New research is helping wind energy developers determine the best sites for capturing wind

Wind turbines on a hillside.

Wind turbines in action on a wind farm in Utah. As wind energy grows in importance, scientists at NCAR are studying how wind turbines and farms interact with the atmosphere and how their output can be better predicted and managed.

New research from NCAR is helping wind energy developers determine the best potential sites for capturing wind.

Energy companies can lose money if they install turbines where winds are either too low to generate much power or so high that the turbines often need to be shut down to avoid damage. At present, wind farm developers try to reconstruct historical weather conditions by downscaling results from computer weather models to proposed wind farm sites. Typically this is done for 365 days of wind data, with each date randomly chosen from the preceding 10 years. But this approach, even when combined with a year of onsite observations, can miss extreme wind events and does not guarantee that the selected dates represent a realistic sample of the historical wind conditions.

A new method developed by a team of researchers led by Daran Rife can help developers identify prime wind sites more quickly and accurately.
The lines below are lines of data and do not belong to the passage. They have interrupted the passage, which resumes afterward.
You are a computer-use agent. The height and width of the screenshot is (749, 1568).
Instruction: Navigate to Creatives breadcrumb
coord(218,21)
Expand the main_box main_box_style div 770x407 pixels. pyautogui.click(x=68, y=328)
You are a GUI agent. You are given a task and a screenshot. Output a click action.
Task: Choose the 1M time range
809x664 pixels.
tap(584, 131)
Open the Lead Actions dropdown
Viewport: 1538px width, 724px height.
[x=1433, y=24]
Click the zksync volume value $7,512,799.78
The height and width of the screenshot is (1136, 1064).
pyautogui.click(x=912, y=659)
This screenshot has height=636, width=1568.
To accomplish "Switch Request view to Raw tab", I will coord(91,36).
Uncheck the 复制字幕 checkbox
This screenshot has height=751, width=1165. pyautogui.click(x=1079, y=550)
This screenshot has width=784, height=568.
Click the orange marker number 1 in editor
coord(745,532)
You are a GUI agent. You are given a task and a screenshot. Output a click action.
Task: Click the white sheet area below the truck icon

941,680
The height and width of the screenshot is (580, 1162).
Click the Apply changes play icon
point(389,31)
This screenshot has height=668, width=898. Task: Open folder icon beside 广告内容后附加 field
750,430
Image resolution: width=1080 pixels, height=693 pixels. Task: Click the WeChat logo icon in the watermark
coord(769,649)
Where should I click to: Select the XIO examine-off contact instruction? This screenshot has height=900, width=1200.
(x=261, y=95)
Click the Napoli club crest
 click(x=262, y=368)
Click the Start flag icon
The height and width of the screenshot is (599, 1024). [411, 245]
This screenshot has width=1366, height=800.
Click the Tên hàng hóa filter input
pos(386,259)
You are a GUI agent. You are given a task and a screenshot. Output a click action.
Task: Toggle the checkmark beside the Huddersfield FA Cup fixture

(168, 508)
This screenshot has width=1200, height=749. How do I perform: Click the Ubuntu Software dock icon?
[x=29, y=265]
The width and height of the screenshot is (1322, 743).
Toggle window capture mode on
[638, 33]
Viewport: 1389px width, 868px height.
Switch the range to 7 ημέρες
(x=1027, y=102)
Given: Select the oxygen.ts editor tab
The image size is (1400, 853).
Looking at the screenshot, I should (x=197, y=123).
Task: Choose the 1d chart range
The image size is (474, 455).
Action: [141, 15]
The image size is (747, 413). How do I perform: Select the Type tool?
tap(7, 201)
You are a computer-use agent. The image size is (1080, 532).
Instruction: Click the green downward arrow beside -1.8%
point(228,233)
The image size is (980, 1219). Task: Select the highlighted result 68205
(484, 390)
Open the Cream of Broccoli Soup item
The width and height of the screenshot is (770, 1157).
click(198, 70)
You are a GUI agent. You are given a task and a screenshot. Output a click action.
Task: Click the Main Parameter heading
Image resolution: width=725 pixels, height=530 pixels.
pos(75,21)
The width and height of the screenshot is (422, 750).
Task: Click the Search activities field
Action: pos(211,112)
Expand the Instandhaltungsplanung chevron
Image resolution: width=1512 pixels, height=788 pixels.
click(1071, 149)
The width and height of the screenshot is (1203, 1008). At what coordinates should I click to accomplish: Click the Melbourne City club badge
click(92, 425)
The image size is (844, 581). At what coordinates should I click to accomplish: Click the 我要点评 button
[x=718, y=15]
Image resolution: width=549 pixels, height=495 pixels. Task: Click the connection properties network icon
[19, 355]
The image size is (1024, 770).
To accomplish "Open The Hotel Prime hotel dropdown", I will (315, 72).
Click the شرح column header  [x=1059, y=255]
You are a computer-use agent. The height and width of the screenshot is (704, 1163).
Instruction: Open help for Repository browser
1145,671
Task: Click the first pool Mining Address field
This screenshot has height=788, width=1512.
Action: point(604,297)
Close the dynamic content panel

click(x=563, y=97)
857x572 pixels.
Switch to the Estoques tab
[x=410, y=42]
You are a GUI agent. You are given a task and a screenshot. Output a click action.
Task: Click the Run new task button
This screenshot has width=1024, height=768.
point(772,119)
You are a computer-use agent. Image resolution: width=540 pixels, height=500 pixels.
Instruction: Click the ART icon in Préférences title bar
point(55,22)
Instead of randomly selecting a single set of 365 days of wind data, the new method creates thousands of such sets. It then uses a novel statistical technique that compares each set to a high-quality reanalysis of observations of wind in the general vicinity. The set that aligns most closely with the observations is selected as the basis for a detailed map of likely winds at the site.

Such a method, when combined with a year of actual observations, reduces the uncertainty around the winds by 15 to 40% compared with the current approach. Moreover, it is so effective that an energy company can analyze just 180 days of data and obtain results as reliably as the current 365-day approach with far less cost and effort.

Based on a statistical technique known as the Monte Carlo Method, the approach can also be used for efficiently downscaling results from global climate models to project changes in regional climate.